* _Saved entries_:

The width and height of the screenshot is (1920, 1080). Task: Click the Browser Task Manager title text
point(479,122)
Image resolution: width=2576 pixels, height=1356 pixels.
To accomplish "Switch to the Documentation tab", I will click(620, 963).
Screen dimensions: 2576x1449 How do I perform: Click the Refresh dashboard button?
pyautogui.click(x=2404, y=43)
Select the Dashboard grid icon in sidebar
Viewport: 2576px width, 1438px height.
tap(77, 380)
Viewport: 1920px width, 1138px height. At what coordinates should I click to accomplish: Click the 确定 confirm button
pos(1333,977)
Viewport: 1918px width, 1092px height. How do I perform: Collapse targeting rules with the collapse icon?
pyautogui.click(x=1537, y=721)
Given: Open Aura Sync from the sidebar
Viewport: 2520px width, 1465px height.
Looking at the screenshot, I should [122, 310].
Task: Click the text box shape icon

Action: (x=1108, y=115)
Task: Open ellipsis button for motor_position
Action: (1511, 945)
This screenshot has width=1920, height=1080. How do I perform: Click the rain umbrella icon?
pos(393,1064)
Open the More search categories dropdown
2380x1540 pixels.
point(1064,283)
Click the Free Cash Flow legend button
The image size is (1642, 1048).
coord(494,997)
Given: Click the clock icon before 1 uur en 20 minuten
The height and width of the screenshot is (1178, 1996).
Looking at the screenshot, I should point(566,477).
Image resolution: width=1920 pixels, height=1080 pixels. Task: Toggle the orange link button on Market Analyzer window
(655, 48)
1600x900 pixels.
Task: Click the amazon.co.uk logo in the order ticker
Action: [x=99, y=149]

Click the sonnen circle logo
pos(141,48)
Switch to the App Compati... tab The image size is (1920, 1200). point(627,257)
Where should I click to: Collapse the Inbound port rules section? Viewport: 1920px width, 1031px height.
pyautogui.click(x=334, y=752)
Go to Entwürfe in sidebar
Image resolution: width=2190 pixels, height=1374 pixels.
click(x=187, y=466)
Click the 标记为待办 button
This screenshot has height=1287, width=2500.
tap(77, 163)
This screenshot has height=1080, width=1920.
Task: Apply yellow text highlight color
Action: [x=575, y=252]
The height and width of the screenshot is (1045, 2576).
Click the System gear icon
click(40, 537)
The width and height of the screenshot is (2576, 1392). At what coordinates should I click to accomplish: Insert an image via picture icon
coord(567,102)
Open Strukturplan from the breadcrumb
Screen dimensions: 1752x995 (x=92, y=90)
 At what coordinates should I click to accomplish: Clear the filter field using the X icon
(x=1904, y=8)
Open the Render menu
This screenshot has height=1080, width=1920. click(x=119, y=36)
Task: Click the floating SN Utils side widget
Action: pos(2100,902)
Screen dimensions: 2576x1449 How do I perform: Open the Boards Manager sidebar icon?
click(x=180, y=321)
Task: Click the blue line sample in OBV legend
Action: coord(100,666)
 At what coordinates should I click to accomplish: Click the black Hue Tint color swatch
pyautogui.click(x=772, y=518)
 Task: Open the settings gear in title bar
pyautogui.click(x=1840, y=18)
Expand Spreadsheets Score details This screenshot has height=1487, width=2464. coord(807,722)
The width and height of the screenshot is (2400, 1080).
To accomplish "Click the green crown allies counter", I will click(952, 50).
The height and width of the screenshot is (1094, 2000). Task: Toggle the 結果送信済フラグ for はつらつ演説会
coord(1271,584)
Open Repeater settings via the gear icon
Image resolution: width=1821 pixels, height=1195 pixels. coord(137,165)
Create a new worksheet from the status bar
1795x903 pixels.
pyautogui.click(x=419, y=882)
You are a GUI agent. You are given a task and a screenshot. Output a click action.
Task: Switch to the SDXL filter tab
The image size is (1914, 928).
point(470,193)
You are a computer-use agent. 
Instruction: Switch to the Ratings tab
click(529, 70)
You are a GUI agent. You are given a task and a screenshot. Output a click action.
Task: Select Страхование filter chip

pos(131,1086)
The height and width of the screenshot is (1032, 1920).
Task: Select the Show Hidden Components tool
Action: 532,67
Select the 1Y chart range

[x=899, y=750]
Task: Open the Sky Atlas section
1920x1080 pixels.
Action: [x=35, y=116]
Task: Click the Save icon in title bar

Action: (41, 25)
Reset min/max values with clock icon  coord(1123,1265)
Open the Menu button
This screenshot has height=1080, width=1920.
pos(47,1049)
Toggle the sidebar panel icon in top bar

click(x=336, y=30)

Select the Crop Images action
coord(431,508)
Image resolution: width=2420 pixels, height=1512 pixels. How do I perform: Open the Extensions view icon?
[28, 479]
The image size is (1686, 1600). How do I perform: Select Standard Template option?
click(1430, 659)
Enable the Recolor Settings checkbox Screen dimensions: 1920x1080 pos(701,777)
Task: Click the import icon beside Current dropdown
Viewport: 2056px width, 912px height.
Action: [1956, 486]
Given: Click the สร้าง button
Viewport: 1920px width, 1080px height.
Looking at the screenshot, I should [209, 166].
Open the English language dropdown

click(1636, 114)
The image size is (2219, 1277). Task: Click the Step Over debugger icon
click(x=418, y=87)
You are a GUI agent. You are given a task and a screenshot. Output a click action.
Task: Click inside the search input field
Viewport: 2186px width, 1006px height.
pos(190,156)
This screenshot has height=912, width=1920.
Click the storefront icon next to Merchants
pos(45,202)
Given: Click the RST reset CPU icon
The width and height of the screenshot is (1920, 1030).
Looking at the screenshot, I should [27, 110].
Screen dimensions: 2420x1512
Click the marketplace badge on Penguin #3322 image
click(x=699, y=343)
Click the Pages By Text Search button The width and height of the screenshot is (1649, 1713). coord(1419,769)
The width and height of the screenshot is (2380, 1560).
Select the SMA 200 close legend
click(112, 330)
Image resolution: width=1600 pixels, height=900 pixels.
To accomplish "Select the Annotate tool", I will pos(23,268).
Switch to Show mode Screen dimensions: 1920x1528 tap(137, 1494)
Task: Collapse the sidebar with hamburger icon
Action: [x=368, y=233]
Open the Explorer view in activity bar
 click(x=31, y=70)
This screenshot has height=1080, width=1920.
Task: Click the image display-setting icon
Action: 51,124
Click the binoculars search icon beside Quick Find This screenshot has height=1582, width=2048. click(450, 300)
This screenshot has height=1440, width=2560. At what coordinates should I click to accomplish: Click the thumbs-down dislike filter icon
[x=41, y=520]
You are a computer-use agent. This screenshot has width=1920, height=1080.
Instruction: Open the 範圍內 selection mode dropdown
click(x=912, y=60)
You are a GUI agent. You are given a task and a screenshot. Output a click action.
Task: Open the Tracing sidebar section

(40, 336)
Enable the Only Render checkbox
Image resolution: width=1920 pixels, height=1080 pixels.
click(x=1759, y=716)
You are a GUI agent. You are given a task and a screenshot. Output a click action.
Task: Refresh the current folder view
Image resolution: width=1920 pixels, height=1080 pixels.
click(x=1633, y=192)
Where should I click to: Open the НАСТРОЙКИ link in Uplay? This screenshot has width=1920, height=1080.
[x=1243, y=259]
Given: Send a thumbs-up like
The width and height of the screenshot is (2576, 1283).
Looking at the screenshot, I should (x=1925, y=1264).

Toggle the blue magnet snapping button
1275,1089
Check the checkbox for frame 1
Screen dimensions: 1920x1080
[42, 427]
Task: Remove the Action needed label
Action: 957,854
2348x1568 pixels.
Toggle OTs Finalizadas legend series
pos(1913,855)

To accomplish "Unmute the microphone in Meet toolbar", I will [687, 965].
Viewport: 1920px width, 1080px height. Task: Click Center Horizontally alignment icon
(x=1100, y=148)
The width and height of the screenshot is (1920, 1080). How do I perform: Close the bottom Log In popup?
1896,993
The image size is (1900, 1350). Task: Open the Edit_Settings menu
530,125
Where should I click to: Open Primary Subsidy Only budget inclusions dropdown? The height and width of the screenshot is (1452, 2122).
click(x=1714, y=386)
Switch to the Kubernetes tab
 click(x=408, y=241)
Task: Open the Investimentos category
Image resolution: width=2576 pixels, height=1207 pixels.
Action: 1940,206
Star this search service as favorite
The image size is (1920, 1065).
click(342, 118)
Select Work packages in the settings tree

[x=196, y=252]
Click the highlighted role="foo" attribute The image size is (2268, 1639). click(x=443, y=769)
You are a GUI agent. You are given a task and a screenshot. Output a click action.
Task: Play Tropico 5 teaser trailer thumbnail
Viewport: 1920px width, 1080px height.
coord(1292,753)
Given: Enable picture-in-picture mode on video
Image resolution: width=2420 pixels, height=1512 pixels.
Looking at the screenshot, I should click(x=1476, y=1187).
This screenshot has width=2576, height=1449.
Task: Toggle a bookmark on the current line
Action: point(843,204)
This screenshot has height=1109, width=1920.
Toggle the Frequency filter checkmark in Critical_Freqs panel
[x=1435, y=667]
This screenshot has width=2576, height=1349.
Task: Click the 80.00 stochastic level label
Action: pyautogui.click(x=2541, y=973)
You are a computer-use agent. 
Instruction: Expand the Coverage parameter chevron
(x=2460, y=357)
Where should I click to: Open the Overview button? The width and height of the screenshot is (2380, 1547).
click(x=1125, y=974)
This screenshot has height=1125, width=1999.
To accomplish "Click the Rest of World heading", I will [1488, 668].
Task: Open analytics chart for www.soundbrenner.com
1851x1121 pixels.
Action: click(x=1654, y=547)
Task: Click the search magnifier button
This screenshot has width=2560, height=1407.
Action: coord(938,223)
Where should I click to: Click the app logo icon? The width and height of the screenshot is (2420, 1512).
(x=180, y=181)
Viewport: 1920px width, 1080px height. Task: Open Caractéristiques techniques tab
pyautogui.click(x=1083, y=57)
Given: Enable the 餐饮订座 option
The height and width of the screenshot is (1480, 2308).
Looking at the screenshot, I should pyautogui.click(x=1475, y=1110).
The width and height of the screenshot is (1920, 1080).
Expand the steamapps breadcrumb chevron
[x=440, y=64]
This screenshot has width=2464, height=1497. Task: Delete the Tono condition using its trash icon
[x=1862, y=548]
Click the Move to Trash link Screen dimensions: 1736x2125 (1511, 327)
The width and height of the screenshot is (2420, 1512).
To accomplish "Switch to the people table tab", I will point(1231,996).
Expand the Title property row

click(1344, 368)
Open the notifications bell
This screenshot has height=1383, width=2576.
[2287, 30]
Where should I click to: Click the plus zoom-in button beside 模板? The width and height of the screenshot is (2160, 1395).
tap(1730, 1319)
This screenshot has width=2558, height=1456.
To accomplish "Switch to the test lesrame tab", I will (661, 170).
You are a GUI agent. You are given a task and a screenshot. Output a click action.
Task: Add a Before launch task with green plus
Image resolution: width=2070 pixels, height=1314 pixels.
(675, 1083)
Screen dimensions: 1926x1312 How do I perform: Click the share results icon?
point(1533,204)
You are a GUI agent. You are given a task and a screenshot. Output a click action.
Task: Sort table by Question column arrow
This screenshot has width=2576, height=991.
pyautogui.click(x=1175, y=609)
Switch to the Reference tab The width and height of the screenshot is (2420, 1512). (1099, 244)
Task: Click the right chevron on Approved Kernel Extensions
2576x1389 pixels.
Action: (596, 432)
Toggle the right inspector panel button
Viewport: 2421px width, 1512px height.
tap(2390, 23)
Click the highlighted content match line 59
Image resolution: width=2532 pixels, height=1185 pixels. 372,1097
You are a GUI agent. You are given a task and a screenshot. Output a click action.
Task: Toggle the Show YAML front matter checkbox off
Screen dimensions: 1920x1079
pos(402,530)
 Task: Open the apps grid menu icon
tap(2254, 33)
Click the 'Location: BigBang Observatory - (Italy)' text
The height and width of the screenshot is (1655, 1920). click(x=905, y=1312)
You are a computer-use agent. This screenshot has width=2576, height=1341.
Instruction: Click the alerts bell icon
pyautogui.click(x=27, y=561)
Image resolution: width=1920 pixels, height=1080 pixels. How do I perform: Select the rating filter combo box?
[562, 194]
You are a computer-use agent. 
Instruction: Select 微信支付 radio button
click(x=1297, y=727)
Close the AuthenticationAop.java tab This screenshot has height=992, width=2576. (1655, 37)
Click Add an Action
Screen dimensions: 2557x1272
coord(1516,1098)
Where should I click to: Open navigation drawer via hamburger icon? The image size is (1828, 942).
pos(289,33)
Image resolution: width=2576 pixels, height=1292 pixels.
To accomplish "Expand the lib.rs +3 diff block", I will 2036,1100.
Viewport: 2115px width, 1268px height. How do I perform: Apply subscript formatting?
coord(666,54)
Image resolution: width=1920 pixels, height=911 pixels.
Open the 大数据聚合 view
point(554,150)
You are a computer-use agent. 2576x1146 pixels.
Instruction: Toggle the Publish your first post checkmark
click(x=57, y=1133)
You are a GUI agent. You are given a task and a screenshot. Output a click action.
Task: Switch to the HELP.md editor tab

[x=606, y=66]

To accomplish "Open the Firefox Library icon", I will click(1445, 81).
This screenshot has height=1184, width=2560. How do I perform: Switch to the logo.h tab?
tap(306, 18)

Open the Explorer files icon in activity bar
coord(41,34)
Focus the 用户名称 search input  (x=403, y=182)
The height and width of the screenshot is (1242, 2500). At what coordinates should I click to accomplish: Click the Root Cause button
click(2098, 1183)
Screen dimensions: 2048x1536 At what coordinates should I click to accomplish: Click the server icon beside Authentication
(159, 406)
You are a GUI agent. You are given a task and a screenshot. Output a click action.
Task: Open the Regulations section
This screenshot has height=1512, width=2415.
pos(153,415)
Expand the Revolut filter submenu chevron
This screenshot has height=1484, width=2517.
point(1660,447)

* _Work task_:
Output exactly the leading lines of the data, up to and including the line marked by "Given: Click the clock".

* _Written response_:
The width and height of the screenshot is (1920, 1080). Task: Click the Browser Task Manager title text
point(479,122)
Image resolution: width=2576 pixels, height=1356 pixels.
To accomplish "Switch to the Documentation tab", I will click(620, 963).
Screen dimensions: 2576x1449 How do I perform: Click the Refresh dashboard button?
pyautogui.click(x=2404, y=43)
Select the Dashboard grid icon in sidebar
Viewport: 2576px width, 1438px height.
tap(77, 380)
Viewport: 1920px width, 1138px height. At what coordinates should I click to accomplish: Click the 确定 confirm button
pos(1333,977)
Viewport: 1918px width, 1092px height. How do I perform: Collapse targeting rules with the collapse icon?
pyautogui.click(x=1537, y=721)
Given: Open Aura Sync from the sidebar
Viewport: 2520px width, 1465px height.
Looking at the screenshot, I should [122, 310].
Task: Click the text box shape icon

Action: (x=1108, y=115)
Task: Open ellipsis button for motor_position
Action: (1511, 945)
This screenshot has width=1920, height=1080. How do I perform: Click the rain umbrella icon?
pos(393,1064)
Open the More search categories dropdown
2380x1540 pixels.
point(1064,283)
Click the Free Cash Flow legend button
The image size is (1642, 1048).
coord(494,997)
Given: Click the clock icon before 1 uur en 20 minuten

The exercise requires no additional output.